私事、4月から土曜日は休診にさせて頂きます。ご不便をおかけしますがよろしくお願い致します。4月第1週の休みに毎年恒例の浅草は隅田川の花見に出かけました。早朝の隅田川の川岸を満開の桜の下で散歩しながら写真を撮ったりさわやかな空気を胸一杯に吸ってリッチなひとときを過ごしました。向島には昨年までなかったスカイツリーが朝日に輝いて338mまで背伸びして更に634mを目指してすっくと立っています。この未完の姿をみるのは今しかないのだとちょっと得した気分でした。十日町はまだまだ朝晩の冷え込みも厳しく早朝の散歩もためらわれますが現代人の多くが感じている疲労の主な原因は人間関係からくるストレス疲れとのこと。春はあけぼのです。早朝、思い切って外へ出て静謐(せいひつ)な空気を吸って今日一日の活力を養いましょう。(100404)

177)舌についての考察
舌には味細胞を持つ味蕾(みらい)があり、食物中の化学物質を唾液で液状にして味覚を感じています。ゆえに唾液が少なく口が乾燥していると化学物質が溶ける溶液が不足して味覚も低下してしまいます。成人舌に味蕾は約4000個、一つの味蕾には約60個の味細胞がありますが老化とともに減少し、これも味覚低下の一因です。さて「舌」をどう読むか。医学関係者は「ぜつ」素人は「した」と読みます。「べろ」は論外。味覚を追求しすぎると舌が肥えてしまいます。立て板に水のごとく弁舌巧みな人の舌は長くて広くそれを自在にふるったり回したりすることができ、また時には他人を舌で丸め込んでしまうこともあります。そうでない人はただただ舌を巻くばかりです。人間なのに猫の舌を持つものがいたり、なかには何と二枚の舌を持つものもいるので注意が必要です。(100517)
178)めくるめくめまい
ヒッチコックの名作「めまい」は友人の元警官の高所恐怖症によるめまいをうまく利用してのアリバイつくりが見事に成功。

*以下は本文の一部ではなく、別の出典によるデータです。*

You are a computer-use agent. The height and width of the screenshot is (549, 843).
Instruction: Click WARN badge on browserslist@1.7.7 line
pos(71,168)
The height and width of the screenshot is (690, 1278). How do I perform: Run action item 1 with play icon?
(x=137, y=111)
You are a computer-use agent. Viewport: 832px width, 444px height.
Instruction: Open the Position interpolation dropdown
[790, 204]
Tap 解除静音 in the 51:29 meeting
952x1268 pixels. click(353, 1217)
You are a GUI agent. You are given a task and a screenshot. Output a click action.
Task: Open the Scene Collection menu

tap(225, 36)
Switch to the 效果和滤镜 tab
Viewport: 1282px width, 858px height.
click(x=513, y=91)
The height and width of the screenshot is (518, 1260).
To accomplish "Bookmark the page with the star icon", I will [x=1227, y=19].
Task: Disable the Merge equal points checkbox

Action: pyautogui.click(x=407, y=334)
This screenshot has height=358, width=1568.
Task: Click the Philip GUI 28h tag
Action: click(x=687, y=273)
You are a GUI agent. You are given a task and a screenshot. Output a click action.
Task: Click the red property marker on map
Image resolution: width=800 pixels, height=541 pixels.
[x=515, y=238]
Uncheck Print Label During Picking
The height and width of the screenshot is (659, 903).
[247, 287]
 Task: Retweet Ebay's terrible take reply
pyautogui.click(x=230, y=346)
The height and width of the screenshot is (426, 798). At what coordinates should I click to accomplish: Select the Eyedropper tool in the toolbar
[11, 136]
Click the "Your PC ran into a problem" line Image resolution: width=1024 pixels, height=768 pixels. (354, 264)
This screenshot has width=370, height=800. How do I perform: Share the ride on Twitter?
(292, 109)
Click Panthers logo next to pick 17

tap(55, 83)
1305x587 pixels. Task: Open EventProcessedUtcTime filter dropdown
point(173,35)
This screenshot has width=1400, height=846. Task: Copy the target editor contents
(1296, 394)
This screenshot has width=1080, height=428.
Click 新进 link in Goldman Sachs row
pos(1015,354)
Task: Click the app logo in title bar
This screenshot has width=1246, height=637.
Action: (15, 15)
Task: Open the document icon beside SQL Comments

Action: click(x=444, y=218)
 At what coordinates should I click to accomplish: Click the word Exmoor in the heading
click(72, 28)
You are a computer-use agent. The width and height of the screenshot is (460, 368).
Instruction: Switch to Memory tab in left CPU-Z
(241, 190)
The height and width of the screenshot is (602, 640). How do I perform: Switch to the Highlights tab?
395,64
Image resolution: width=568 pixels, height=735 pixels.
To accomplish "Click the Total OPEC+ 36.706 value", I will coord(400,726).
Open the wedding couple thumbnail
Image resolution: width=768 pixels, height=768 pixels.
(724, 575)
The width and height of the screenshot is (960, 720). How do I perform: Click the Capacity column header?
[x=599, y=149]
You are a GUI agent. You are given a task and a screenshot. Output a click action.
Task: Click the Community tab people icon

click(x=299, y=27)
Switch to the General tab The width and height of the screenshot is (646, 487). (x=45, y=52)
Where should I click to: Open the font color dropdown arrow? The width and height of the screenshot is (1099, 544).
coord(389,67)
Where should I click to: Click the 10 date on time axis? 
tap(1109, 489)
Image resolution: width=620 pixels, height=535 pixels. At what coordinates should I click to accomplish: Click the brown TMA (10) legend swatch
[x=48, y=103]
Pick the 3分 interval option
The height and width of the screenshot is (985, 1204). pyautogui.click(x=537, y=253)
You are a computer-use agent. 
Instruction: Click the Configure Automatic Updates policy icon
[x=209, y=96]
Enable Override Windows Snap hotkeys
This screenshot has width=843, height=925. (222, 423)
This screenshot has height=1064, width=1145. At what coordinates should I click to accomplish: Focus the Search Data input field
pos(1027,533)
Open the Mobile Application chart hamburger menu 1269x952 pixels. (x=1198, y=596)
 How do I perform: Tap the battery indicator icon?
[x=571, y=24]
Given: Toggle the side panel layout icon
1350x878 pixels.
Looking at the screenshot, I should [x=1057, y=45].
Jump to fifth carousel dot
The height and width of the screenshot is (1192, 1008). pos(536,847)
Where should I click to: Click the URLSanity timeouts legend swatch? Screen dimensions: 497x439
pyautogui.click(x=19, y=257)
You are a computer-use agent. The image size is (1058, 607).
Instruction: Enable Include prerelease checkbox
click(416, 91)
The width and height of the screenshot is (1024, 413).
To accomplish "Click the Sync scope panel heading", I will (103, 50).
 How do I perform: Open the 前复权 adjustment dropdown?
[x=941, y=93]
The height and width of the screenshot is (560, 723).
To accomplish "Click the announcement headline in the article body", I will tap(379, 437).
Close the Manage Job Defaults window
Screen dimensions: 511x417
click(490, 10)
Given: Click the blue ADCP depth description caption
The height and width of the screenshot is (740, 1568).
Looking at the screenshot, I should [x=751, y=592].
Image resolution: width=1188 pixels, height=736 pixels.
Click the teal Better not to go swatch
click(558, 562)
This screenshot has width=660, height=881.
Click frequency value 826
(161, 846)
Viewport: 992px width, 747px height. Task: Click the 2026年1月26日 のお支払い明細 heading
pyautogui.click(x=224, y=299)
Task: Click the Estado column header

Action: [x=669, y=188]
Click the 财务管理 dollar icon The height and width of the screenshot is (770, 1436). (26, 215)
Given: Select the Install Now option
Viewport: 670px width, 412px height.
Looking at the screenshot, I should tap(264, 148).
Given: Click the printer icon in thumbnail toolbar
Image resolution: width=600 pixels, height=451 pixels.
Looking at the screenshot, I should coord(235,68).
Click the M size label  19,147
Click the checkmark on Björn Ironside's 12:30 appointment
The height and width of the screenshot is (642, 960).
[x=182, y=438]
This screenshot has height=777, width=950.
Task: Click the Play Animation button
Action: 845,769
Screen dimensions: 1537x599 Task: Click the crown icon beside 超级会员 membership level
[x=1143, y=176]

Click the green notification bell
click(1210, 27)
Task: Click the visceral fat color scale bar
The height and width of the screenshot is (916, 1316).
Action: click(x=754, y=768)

完全犯罪かと思わせてラストにどんでん返し。観客は見事にヒッチコックの仕掛けた罠にはまってしまいました。さて日常的にめまいを訴える人は多く、ぐるぐる回る、奈落に落ち込んでいく、ふわふわ浮いている、目の前が真っ暗になる、などさまざまに表現します。脳内におこる中枢性めまいは少なく、多くは耳の中の内耳にあり平衡感覚を感じる三半規管がその原因です。三半規管には毛の生えた感覚毛細胞がぎっしり詰まっていてリンパ液で充満されています。その毛が動いて体の方向を感じるのですが脱水や急な動作で毛の動きが速すぎて脳が整理できず混乱した状態が「めまい」です。「死んでしまう!!」と救急車騒ぎなどしないで落ち着いて主治医を受診して下さい。適切な処置で速やかに回復します。(100615)めまい:1958 ジェームススチュワート、キムノバク
179)体温調節のしくみ
ヒトを含む哺乳類は体温が一定に保たれる恒温動物です。皮膚温は外気の寒暖の影響で上がったり下がったりしますが脳を含む核心温度は常に37℃に保たれています。体のあらゆる代謝(化学反応)を助ける酵素が最も効率よく働ける温度なのです。44度以上では脳が傷害され33度以下になると傾眠から意識を喪失してしまいます。近頃体温が低い人が増えていますが酵素の働きが低下して免疫力がおちて風邪や気管支炎など種々の病気にかかりやすいといわれています。エネルギーの源は何といってもきちんと食事を取り適度な運動で汗を流すことです。全身を温めるには入浴も有効です。クマやコウモリ、ヤマネなどの哺乳動物は体温を下げて冬眠する習性を持っています。日本では06年に冬山で遭難して23日間意識喪失、22度という極限状態で発見され全く後遺症もなく回復した例があります。(100715)
180)真夏の冷え性ご用心
猛暑の夏を乗り切りにはクーラーが手っ取り早く快適ですが冷えすぎは禁物です。実は冷え症の訴えは意外にも夏に多いのです。外は30度を超す暑さなのに室内は25度でひんやり。極端な温度差にさらされると体温調節など体調を整える自立神経調節がうまくいかなくなりだるさや疲れ、食欲不振、頭痛、耳鳴り、手足のシビレや冷えなどの症状が出てきます。冷えを恒常的に自覚した状態が冷え症ですが最近は女性だけでなく子供から中年男性まで冷え症で悩んでいます。全身が冷える冬と違い、夏は手足、首、肩など露出部が冷えやすく冷えた筋肉が硬くなって肩こりや頭痛の原因になります。また体温が下がると血行が悪くなり内臓の働きも鈍り酵素の働きが悪くなって免疫力が低下します。
冷え対策には冷たい食べ物、飲み物を避けて体温より温かいものを取るように心がけましょう。寒いオフィスで長時間仕事をする人は腹巻きやズボン下、膝掛けや湯たんぽなどで保温して下さい。中でも湯たんぽは安価で熱効率もよく夏なら40℃のお湯で充分です。夏こそ湯たんぽを大いに活用して下さい。太ももの前、おしり、おなか、膝の上、二の腕の下側が保温のポイントです。